Modification of 1332 State Innovation Waiver Guidance
CMS also proposes modifications to the section 1332 Waivers for State Innovation implementing regulations, including changes to many of the policies and interpretations of the guardrails recently codified in regulation. If finalized, these policies and interpretations would supersede and rescind previous policies and guidance.[8],[9] HHS and the Department of the Treasury also propose to allow flexibilities in the public notice requirements and post-award public participation requirements for section 1332 waivers under certain emergency situations. The Departments also propose processes and procedures for amendments and extensions to approved waiver plans.

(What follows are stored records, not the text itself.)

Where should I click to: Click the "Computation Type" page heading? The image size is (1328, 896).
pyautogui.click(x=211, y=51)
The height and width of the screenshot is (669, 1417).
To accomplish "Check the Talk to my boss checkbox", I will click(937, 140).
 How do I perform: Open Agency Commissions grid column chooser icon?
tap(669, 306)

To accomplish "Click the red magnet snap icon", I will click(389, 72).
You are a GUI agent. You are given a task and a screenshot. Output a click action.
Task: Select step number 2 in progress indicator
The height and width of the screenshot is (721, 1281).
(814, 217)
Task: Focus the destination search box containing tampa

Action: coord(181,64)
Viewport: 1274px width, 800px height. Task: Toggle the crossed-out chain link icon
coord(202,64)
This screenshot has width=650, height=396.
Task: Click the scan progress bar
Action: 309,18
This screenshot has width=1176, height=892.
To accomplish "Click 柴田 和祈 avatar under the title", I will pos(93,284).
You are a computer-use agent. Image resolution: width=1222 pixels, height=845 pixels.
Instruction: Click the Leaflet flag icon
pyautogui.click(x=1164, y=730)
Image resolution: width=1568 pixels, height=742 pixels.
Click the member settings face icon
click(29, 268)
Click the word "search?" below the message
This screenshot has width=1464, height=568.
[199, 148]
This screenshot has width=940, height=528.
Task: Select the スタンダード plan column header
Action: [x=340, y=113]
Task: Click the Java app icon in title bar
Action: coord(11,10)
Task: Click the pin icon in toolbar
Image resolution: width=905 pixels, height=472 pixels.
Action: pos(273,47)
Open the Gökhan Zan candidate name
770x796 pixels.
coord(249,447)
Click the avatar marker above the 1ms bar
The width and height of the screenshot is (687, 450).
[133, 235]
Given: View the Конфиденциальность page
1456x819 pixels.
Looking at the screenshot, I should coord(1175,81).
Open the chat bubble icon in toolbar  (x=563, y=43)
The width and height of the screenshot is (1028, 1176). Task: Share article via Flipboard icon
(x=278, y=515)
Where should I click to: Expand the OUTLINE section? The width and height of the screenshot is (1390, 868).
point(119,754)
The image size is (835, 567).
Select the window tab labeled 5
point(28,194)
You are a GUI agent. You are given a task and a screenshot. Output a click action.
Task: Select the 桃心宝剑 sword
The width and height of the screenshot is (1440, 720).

[1] https://www.federalregister.gov/d/2021-13993
[2] American Health Benefit Exchanges, or “Exchanges,” are entities established under the Patient Protection and Affordable Care Act (ACA) through which qualified individuals and qualified employers can purchase comprehensive health insurance coverage through qualified health plans (QHPs). Many individuals who enroll in QHPs through individual market Exchanges are eligible to receive a premium tax credit (PTC) to reduce their costs for health insurance premiums and to receive reductions in required cost-sharing payments to reduce out-of-pocket expenses for health care services.
[3] Executive Order 14009 (https://www.federalregister.gov/d/2021-02252)
[4] Executive Order 13985 (https://www.federalregister.gov/d/2021-01753)
[5] https://www.federalregister.gov/d/2021-09102
[6] Current user fees are already reduced from historical levels (e.g., the FFE user fee was 3.5% between 2014 and 2019).
[7] The Patient Protection and Affordable Care Act (Pub. L. 111-148) was enacted on March 23, 2010. The Healthcare and Education Reconciliation Act of 2010 (Pub. L. 111-152), which revised several provisions of the Patient Protection and Affordable Care Act, was enacted on March 30, 2010. The two statutes collectively are referred to as the “Affordable Care Act” or “ACA.”